Training cyber security providers

As JFHQ-DODIN continued to mature as a relatively young organization and improve the readiness and training of its force, in mid-2023 it unveiled new readiness requirements for its forces.

While Cybercom has focused heavily on the training of the cyber mission force — the teams each service provides to Cybercom to conduct offensive and defensive cyber operations — the command has turned its attention to cybersecurity service providers (CSSPs) for the first time. CSSPs are essentially the local defenders and maintainers of a network at any given organization or installation.

Officials are trying to leverage existing metrics and standards that exist rather than develop them from the ground up.


“There’s the DCWF, which is the DOD Cyber [Workforce] Framework, for work roles. Those work roles apply not only to offense, but also to defense. Let’s use the same great work that’s already been done with Cyber Command on the offense and say, ‘OK, you applied it to that work role, OK, now I want you to apply to the work role that applies to all of our system administrators,’” Blackwell said. “Let’s not reinvent the wheel. Let’s just put defense now as part of your pipeline and move it forward. It can be done, if we just make the effort to do it.”
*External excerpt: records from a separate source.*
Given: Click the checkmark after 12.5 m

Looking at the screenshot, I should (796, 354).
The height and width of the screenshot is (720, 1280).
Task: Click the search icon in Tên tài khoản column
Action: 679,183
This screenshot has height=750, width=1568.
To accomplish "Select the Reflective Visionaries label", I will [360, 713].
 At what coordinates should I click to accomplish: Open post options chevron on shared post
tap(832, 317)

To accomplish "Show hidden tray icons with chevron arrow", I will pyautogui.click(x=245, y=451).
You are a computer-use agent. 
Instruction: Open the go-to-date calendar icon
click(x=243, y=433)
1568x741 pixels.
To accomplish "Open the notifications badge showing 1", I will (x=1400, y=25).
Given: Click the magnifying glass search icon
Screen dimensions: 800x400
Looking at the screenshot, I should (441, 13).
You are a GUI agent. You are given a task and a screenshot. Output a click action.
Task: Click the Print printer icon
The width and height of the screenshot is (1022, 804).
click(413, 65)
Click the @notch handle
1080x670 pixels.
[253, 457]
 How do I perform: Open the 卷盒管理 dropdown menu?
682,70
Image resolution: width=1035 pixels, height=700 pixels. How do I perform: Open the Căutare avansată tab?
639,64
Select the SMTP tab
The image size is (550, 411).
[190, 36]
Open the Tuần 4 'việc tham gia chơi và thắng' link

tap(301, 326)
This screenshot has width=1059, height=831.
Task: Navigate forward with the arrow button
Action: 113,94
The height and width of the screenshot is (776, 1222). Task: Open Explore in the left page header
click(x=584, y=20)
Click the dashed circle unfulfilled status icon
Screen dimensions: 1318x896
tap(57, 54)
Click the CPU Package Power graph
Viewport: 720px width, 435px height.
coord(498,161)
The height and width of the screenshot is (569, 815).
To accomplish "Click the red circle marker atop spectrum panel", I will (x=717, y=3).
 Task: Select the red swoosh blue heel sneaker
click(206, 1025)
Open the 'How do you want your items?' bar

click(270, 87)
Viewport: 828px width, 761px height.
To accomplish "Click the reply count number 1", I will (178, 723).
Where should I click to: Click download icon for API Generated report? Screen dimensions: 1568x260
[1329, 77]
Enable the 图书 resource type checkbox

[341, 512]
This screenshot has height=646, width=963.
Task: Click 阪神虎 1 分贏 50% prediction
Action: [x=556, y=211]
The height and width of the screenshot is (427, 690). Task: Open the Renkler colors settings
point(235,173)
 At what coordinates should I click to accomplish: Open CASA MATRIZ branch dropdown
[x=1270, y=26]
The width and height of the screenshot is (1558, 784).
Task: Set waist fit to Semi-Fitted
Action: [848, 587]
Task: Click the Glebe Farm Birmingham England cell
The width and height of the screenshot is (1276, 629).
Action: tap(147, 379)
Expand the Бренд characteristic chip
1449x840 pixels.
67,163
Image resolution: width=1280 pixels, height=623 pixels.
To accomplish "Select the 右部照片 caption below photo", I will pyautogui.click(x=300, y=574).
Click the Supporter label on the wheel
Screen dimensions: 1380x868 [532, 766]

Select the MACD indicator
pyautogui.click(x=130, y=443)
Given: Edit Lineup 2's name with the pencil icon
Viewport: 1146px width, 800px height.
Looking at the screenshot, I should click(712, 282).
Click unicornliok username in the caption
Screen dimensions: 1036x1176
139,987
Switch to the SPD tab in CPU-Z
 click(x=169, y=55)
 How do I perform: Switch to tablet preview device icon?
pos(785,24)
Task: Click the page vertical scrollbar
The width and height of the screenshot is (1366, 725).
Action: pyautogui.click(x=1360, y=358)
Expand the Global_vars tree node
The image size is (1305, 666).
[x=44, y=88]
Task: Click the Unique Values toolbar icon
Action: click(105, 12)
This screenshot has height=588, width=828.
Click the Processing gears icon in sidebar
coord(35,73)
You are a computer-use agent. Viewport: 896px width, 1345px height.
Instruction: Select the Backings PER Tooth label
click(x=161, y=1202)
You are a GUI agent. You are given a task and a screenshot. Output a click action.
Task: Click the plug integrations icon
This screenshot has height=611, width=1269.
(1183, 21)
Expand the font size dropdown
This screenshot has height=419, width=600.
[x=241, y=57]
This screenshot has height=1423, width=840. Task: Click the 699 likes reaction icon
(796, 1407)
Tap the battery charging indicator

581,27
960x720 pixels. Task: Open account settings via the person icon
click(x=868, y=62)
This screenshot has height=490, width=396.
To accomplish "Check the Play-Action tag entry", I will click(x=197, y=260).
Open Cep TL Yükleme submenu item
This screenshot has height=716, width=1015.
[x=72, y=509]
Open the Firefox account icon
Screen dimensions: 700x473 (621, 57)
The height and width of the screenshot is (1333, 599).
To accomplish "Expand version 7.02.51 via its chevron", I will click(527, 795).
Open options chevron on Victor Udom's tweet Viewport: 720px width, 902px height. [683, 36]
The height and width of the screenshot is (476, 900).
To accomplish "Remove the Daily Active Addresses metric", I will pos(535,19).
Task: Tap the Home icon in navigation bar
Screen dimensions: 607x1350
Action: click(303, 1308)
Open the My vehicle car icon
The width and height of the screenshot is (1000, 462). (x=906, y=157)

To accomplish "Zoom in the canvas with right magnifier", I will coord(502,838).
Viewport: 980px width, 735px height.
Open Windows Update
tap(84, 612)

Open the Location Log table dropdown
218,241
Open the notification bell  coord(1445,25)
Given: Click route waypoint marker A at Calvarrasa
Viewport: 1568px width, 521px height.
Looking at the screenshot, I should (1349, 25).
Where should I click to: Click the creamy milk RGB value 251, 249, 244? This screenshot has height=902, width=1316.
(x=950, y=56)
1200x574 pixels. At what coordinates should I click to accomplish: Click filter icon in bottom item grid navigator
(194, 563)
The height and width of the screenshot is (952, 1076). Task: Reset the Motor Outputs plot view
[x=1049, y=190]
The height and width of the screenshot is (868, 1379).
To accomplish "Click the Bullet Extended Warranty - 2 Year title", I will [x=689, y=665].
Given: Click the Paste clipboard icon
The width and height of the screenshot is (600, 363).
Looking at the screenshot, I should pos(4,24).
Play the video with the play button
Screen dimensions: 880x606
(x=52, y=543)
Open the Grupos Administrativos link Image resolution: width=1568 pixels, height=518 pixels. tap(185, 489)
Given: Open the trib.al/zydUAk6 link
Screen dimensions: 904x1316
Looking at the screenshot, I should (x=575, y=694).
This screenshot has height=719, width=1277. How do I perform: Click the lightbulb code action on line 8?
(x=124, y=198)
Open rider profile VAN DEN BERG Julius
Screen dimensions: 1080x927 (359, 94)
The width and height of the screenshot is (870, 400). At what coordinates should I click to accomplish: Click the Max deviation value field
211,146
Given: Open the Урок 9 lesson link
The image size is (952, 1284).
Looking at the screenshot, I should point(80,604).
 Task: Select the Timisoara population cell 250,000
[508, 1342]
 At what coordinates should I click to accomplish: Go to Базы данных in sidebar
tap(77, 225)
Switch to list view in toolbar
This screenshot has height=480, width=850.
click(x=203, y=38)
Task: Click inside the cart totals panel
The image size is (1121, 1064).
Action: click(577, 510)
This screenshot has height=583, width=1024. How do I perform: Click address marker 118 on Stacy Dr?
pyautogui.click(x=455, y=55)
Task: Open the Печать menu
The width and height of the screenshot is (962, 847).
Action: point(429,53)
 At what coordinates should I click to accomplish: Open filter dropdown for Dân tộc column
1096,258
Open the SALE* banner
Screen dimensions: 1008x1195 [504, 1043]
The command now has readiness metrics for every CSSP that JFHQ-DODIN certifies. Roughly a month ago, for the first time, the command reported those metrics to Gen. Haugh.

The metrics now allow the command to be able to advocate for certain things they’re seeing within the metrics such as the need for data analytics, Blackwell said.

However, she acknowledged that they’re not where they’d like to be in terms of training CSSPs. But it’s not an issue of needing more authorities.

“Cybercom already has Joint Force Trainer; we just need to step into that space and start to identify the training gaps that exist, use Cyber Command’s … authorities and start to mandate some of those training standards. That’s the next evolution,” Blackwell said.